Render the records below as a JSON list of strings, one string per line, skipping blank lines. Leave the pictures out of the answer.
--- Start of Excerpted records ---
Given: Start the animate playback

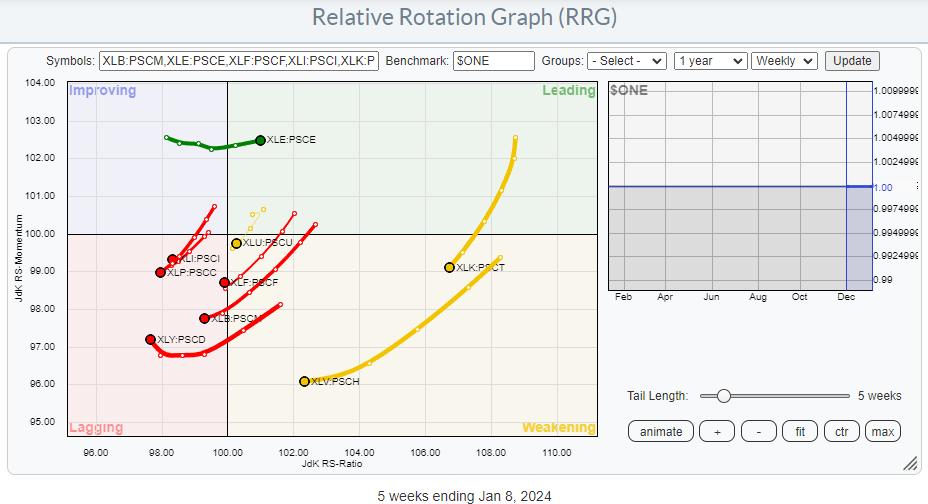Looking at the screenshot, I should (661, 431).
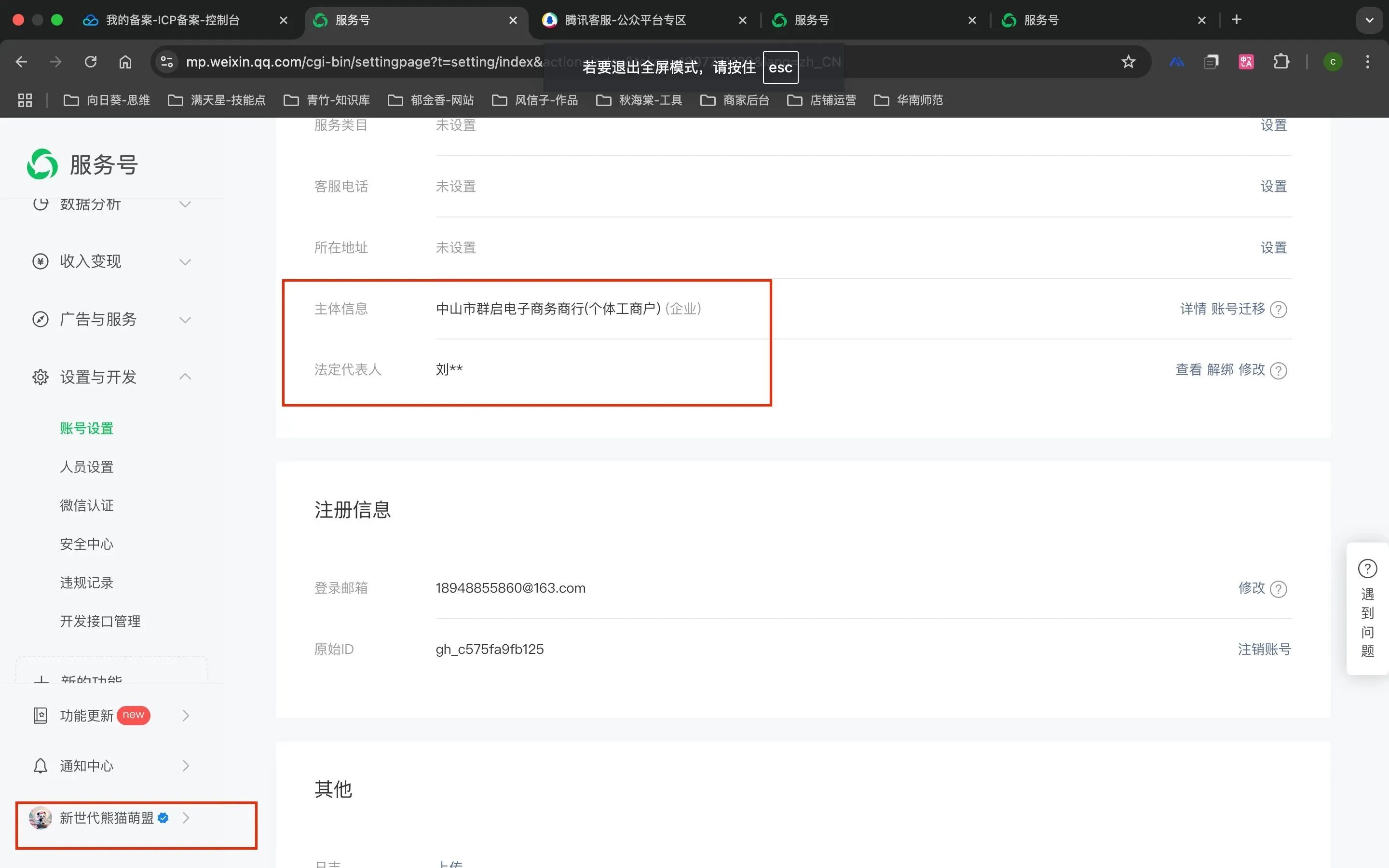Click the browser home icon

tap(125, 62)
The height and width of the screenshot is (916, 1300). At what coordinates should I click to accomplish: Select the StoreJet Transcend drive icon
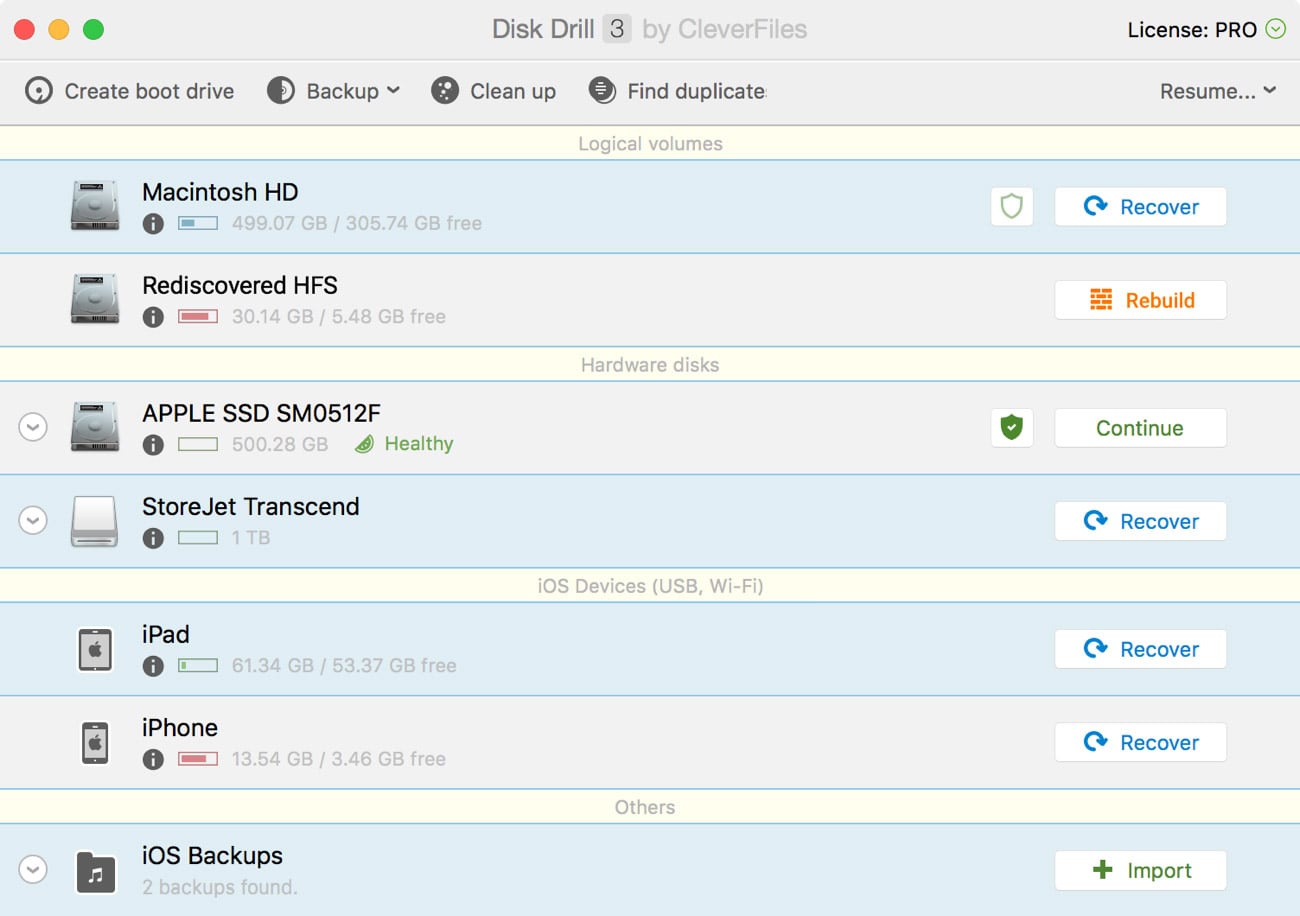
--- End of Excerpted records ---
# Task response:
[
  "Given: Start the animate playback",
  "Looking at the screenshot, I should (661, 431).",
  "Click the browser home icon",
  "tap(125, 62)",
  "The height and width of the screenshot is (916, 1300). At what coordinates should I click to accomplish: Select the StoreJet Transcend drive icon"
]